## start
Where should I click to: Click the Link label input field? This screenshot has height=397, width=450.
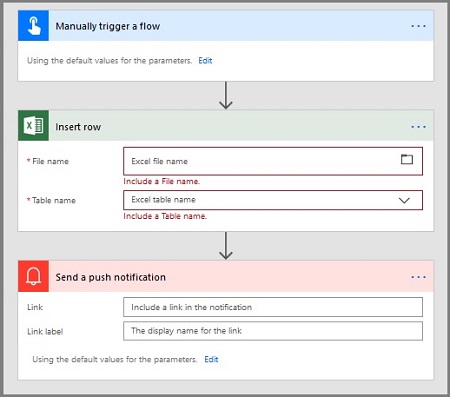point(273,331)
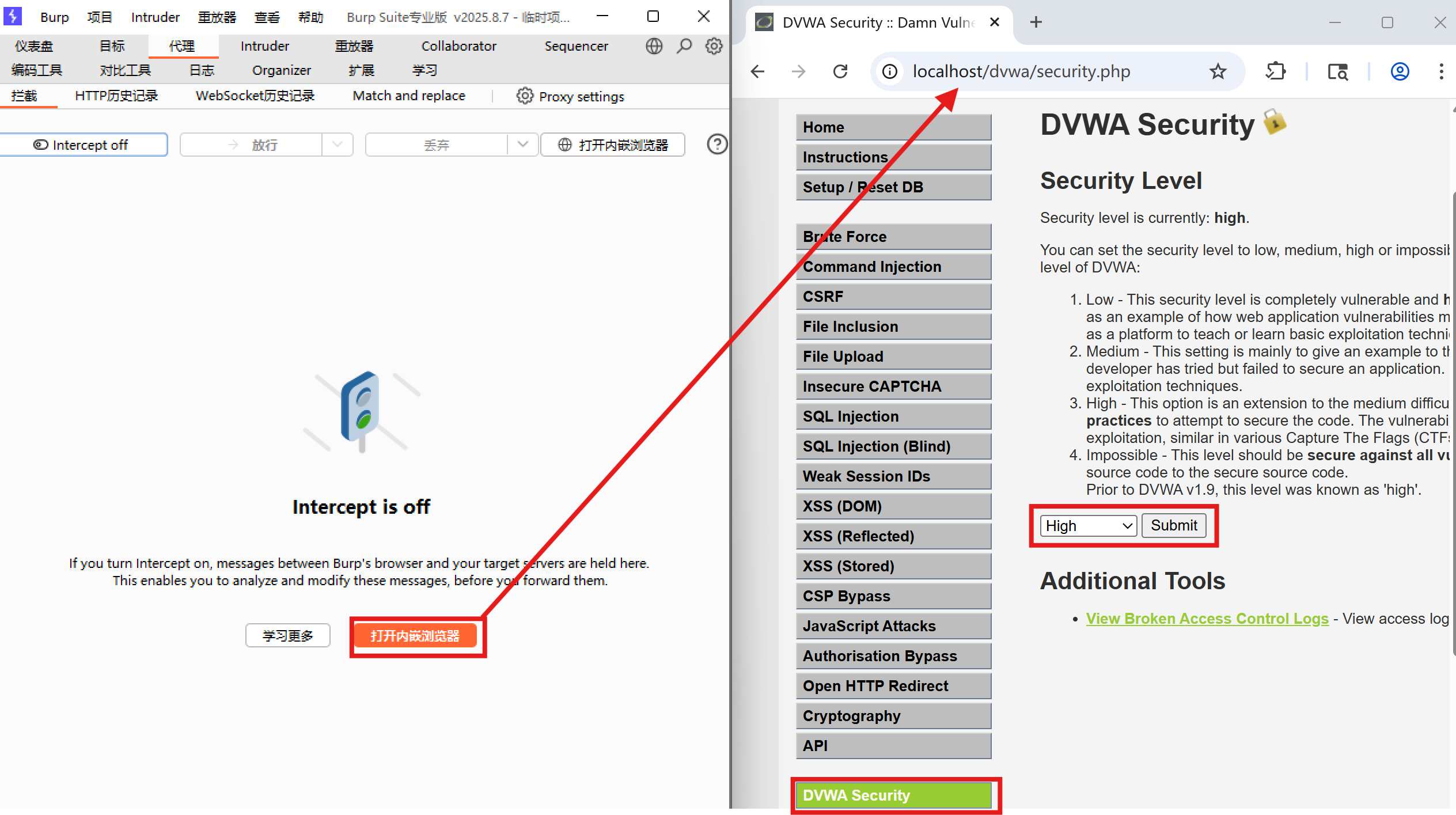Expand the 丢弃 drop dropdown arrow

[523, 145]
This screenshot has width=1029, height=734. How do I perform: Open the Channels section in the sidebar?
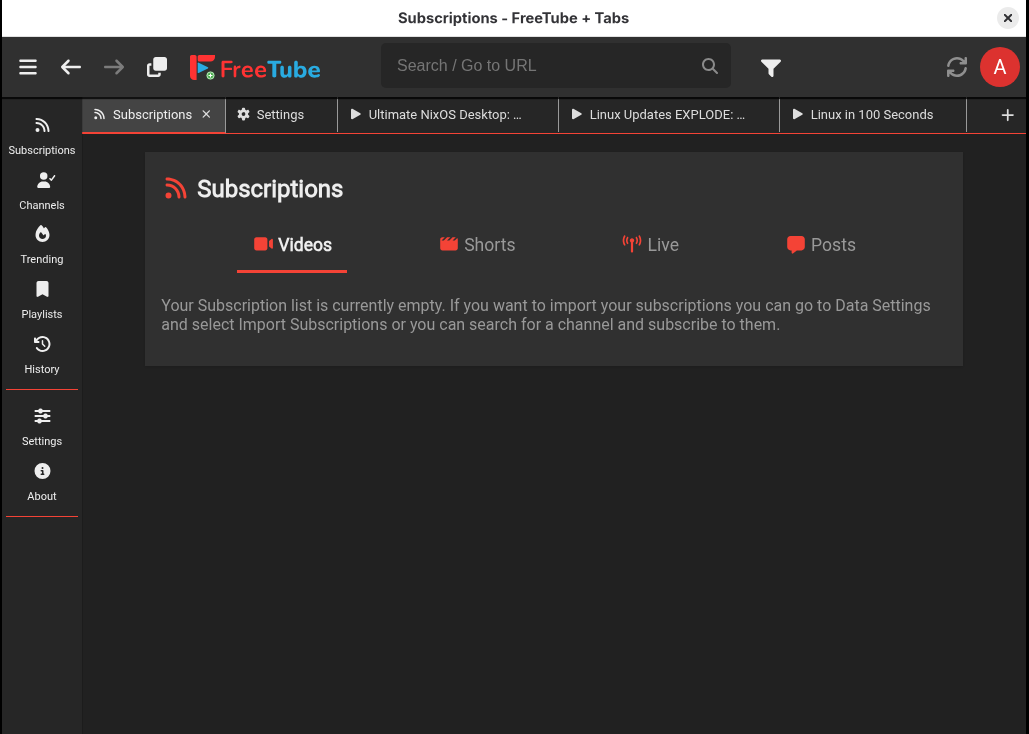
## end
§ **Do this**: Write out the rows above word for word, omitting the pictures.

§ **Response**:
Where should I click to: Click the Link label input field? This screenshot has height=397, width=450.
point(273,331)
Expand the 丢弃 drop dropdown arrow

[523, 145]
This screenshot has width=1029, height=734. How do I perform: Open the Channels section in the sidebar?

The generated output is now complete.